── Raw data

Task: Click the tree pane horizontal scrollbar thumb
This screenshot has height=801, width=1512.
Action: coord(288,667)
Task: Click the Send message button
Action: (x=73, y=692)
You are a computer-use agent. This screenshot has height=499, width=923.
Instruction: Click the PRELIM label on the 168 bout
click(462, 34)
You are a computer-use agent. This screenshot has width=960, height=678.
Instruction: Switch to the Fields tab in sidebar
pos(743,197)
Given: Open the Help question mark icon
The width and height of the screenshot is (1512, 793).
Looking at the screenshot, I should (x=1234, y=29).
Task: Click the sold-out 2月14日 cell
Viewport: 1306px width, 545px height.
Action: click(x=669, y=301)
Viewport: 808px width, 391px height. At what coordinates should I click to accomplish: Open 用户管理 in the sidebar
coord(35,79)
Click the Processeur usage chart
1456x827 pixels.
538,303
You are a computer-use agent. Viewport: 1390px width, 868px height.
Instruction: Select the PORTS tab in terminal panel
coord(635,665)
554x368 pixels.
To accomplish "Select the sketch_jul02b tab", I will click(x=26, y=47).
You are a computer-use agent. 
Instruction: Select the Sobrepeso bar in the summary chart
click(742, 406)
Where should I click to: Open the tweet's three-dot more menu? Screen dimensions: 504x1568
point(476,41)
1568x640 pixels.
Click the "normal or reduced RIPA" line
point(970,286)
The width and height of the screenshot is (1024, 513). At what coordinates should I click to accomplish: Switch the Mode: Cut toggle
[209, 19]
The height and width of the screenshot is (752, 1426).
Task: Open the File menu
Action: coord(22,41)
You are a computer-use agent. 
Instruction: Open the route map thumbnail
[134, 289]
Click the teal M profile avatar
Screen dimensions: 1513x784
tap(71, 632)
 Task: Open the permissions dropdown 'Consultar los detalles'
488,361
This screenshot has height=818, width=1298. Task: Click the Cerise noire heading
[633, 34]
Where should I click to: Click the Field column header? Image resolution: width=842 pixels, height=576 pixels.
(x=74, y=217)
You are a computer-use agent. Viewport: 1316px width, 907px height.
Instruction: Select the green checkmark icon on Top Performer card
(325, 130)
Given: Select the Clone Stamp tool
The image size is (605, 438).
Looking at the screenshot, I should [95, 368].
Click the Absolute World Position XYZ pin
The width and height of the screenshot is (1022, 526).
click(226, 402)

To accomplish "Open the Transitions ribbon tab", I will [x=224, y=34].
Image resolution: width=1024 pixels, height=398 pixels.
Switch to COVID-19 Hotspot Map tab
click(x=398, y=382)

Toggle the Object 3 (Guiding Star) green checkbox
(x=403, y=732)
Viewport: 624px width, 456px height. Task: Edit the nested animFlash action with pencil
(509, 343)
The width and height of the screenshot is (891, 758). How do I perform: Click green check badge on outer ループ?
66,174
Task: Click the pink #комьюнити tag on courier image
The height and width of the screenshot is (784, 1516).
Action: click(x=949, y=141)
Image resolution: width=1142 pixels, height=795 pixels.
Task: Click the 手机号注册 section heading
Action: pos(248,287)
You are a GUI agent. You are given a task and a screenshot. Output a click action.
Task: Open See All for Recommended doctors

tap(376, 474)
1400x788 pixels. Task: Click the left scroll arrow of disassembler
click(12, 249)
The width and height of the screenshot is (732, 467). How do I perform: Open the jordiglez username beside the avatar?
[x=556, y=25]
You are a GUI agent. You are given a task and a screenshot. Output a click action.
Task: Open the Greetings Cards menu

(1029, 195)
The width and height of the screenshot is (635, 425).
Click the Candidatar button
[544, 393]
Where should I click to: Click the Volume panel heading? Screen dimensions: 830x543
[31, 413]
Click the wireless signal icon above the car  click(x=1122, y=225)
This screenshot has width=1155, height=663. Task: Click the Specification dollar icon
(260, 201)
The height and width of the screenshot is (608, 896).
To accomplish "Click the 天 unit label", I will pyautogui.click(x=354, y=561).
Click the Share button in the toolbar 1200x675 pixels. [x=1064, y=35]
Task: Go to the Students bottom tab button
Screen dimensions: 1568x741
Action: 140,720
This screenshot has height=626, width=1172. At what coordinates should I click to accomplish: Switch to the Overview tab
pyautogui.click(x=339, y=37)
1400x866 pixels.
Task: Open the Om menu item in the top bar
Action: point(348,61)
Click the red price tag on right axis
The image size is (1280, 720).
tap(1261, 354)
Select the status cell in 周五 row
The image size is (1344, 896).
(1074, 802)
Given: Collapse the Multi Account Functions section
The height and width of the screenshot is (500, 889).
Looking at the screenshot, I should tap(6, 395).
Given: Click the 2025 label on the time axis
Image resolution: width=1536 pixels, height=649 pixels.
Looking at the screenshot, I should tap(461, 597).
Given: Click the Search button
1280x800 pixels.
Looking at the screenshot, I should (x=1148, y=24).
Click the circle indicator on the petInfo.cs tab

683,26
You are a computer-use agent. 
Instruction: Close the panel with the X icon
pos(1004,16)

────

Taking the line that contains "1280x800 pixels." as the first, reproduce every line through the end of the entries exactly.

Result of this task:
1280x800 pixels.
Looking at the screenshot, I should (x=1148, y=24).
Click the circle indicator on the petInfo.cs tab

683,26
You are a computer-use agent. 
Instruction: Close the panel with the X icon
pos(1004,16)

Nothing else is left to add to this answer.